The Min Stack problem is a classic design question that tests whether you can augment a data structure while preserving its original operations.

Problem

Design a stack that supports the following operations, all in O(1) time:

  • push(val) – Push an element onto the stack.
  • pop() – Remove the top element.
  • top() – Return the top element.
  • getMin() – Return the minimum element currently in the stack.

Example

Input:
["MinStack", "push", 1, "push", 2, "push", 0, "getMin", "pop", "top", "getMin"]

Output:
[null, null, null, null, 0, null, 2, 1]

Initial Thought

A normal stack easily supports pushpop, and top in O(1) time.

The challenge is implementing getMin() in O(1).

A naive approach would be to scan the entire stack every time getMin() is called.

min(stack)

Unfortunately, this takes O(n) time, which violates the problem’s constraints.

So we need a way to always know the current minimum without searching the stack.


Key Idea: Maintain a Second Stack

Instead of storing only the values, we maintain another stack that tracks the minimum value at every level.

We use:

  • stack → stores all values normally.
  • minStack → stores the minimum value seen up to each position.

For every push, we compare the new value with the current minimum.

currentMin = min(val, minStack[-1])

Then we push this minimum onto minStack.

This means both stacks always have the same size.


Visual Example

Let’s push:

push(3)
push(5)
push(2)
push(4)

Stack

Min Stack

3

3

3, 5

3, 3

3, 5, 2

3, 3, 2

3, 5, 2, 4

3, 3, 2, 2

Notice something interesting:

Even though we pushed 4, the minimum is still 2.

So instead of pushing 4 into minStack, we push the current minimum again.

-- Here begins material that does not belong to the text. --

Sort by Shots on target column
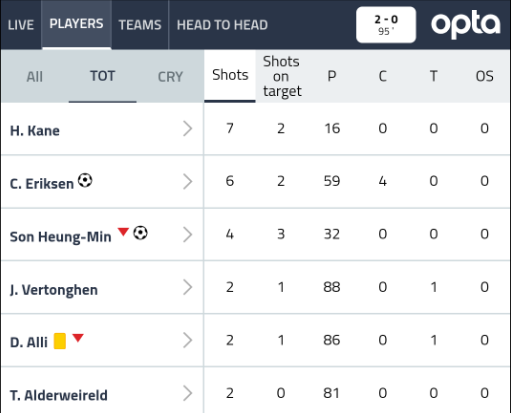This screenshot has height=413, width=511. tap(282, 76)
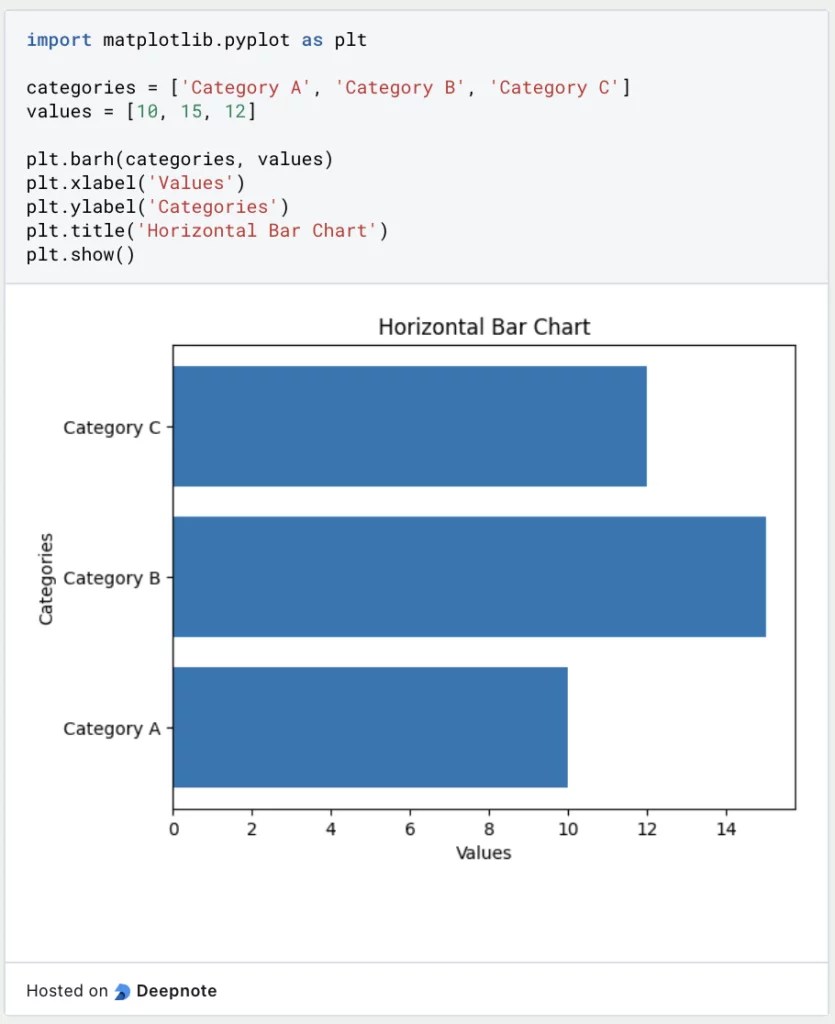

The top of minStack always tells us the minimum element of the stack.


What Happens When We Pop?

Suppose we pop 4.

Stack:
3, 5, 2

Min Stack:
3, 3, 2

The minimum is still 2.

If we pop again:

Stack:
3, 5

Min Stack:
3, 3

Now the minimum automatically becomes 3.

No recalculation is needed because minStack has been tracking the minimum at every level.


Algorithm

Push

  1. Push the value onto the main stack.
  2. Compare it with the current minimum.
  3. Push the smaller value onto minStack.

Pop

Pop from both stacks.

Top

Return the top of the main stack.

getMin

Return the top of minStack.

Every operation only touches the top of one or two stacks, so each operation runs in O(1) time.


Python Solution

class MinStack:

    def __init__(self):
        self.stack = []
        self.minstack = []

    def push(self, val: int) -> None:
        self.stack.append(val)

        if self.minstack:
            val = min(val, self.minstack[-1])

        self.minstack.append(val)

    def pop(self) -> None:
        self.stack.pop()
        self.minstack.pop()

    def top(self) -> int:
        return self.stack[-1]

    def getMin(self) -> int:
        return self.minstack[-1]

Why This Works

The clever trick is that minStack doesn’t necessarily store the values being pushed.

Instead, it stores the minimum value up to that point.

For example:

Values pushed:
5  2  8  1  6

Main Stack:
5  2  8  1  6

Min Stack:
5  2  2  1  1

At every index, minStack[i] represents the minimum of all elements from stack[0] to stack[i].

So the current minimum is always available at the top.


Complexity Analysis

Operation

Time

Space

push

O(1)

O(1)

pop

O(1)

O(1)

top

O(1)

O(1)

getMin

O(1)

O(1)

Overall extra space is O(n) because minStack stores one entry for each element in the main stack.


Final Thoughts

The key insight isn’t about finding the minimum quickly—it’s about remembering the minimum as the stack evolves.

By maintaining a second stack that mirrors the main stack and stores the minimum value at every level, we eliminate the need to recompute the minimum after every pop().

This pattern of maintaining an auxiliary data structure alongside the main one is common in data structure design and is a useful technique to recognize for future interview problems.